◆ TASKS TO PERFORM
[1] Pull out the part of the Glencliff village passage that begins with the words "Located in the" and ends after "over town names.", copying it word for word.
[2] Extend the passage on Glencliff village and its sanatorium, picking up right after its last sentence.

Located in the White Mountains, the village was originally part of the town of Coventry (now Benton), but the town of Warren successfully petitioned the state legislature to make the village part of Warren. The village was known as Warren Summit until an unfortunate incident in the early 1900s, when two trains crashed in a head-on collision, due to confusion over town names.
The Glencliff Home for the Elderly was formerly the Glencliff Sanatorium, which opened in the summer of 1909 for New Hampshire residents infected with tuberculosis (TB) and seeking respite and cure in the fresh mountain air. The sanatorium treated more than 4,000 TB patients during its first 50 years, admitting from 50 to 100 new patients each year.

◆ RECORD SET
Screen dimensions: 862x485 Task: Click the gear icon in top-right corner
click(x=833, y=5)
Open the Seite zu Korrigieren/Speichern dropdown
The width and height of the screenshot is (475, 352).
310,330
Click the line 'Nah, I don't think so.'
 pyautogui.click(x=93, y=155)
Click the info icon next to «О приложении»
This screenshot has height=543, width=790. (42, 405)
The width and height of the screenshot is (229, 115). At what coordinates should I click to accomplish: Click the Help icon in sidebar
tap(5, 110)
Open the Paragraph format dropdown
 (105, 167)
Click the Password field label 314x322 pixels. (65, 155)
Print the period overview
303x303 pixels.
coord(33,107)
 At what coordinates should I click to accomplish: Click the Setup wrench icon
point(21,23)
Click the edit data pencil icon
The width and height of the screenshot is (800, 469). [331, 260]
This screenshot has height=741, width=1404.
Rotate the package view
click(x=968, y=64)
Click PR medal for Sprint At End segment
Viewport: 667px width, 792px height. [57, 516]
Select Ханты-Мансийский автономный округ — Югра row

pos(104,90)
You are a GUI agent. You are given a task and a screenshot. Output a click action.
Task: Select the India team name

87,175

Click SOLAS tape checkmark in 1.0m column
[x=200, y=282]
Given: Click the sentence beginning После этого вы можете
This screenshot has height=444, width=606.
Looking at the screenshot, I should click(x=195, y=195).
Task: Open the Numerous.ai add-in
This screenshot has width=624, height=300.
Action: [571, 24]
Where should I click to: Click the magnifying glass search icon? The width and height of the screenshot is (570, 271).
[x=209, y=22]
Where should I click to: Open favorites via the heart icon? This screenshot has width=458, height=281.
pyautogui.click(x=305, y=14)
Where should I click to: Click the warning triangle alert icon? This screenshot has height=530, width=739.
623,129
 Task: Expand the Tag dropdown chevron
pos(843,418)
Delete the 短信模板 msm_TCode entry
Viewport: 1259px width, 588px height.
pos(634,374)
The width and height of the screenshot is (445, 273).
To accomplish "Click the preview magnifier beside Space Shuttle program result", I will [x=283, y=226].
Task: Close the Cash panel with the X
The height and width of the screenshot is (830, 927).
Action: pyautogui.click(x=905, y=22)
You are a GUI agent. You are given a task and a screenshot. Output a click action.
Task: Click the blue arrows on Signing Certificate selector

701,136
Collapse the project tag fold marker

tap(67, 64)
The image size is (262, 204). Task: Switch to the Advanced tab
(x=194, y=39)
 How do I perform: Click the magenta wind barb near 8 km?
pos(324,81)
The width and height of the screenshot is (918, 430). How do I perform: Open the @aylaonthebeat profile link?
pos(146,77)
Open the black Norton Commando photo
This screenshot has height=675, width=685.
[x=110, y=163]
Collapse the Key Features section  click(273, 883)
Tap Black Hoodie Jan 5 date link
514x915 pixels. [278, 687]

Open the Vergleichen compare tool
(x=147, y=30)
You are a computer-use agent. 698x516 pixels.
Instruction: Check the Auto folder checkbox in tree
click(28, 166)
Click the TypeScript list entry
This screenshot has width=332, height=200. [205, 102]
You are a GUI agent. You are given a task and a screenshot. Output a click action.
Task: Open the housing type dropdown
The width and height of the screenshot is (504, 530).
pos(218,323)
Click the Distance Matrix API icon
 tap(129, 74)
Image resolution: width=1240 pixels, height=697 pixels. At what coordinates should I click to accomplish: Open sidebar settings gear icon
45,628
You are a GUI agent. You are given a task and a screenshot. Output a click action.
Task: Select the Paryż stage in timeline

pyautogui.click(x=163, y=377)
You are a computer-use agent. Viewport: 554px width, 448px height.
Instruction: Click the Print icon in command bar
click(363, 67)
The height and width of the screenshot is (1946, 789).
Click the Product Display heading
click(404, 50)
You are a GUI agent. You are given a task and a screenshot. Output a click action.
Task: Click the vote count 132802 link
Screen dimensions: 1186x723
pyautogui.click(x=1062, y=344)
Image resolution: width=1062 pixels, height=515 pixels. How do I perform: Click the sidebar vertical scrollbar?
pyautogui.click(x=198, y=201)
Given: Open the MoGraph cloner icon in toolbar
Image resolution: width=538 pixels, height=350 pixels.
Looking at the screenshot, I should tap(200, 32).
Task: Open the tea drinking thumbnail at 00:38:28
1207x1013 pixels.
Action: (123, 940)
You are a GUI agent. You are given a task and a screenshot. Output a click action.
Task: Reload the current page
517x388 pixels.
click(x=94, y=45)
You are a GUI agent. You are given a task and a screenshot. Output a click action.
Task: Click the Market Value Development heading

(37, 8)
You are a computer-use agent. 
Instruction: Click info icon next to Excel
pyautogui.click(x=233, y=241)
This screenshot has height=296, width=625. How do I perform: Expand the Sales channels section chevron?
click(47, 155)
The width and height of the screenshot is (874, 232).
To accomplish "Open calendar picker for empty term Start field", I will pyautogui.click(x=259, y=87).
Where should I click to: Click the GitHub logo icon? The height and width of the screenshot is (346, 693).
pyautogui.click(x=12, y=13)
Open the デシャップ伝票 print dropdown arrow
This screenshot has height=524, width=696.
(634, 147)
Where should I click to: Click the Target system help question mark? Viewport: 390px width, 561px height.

◆ EXPECTED RESULTS
[1]
Located in the White Mountains, the village was originally part of the town of Coventry (now Benton), but the town of Warren successfully petitioned the state legislature to make the village part of Warren. The village was known as Warren Summit until an unfortunate incident in the early 1900s, when two trains crashed in a head-on collision, due to confusion over town names.

[2]
Glencliff is located in a high valley (1,000 feet above sea level) known as Oliverian Notch, the westernmost pass through the White Mountains. The Appalachian Trail passes directly through the village, with the Glencliff Post Office serving as a major resupply point for its hikers. More than 1,700 miles (2,700 km) to the south, the trail begins on Springer Mountain, Georgia, and more than 400 very rugged miles (644 kilometers) north, ends atop Mount Katahdin, Maine. While the origin of the name "Glencliff" is not known for certain, Glencliff is, in fact, located in a glen (or valley) and near a cliff—it is nestled below Mount Moosilauke to the east, Wyatt Hill and Webster Slide Mountain to the west, and the cliff of Owl's Head to the northwest, scoured by glaciers in the epoch and visible from the village.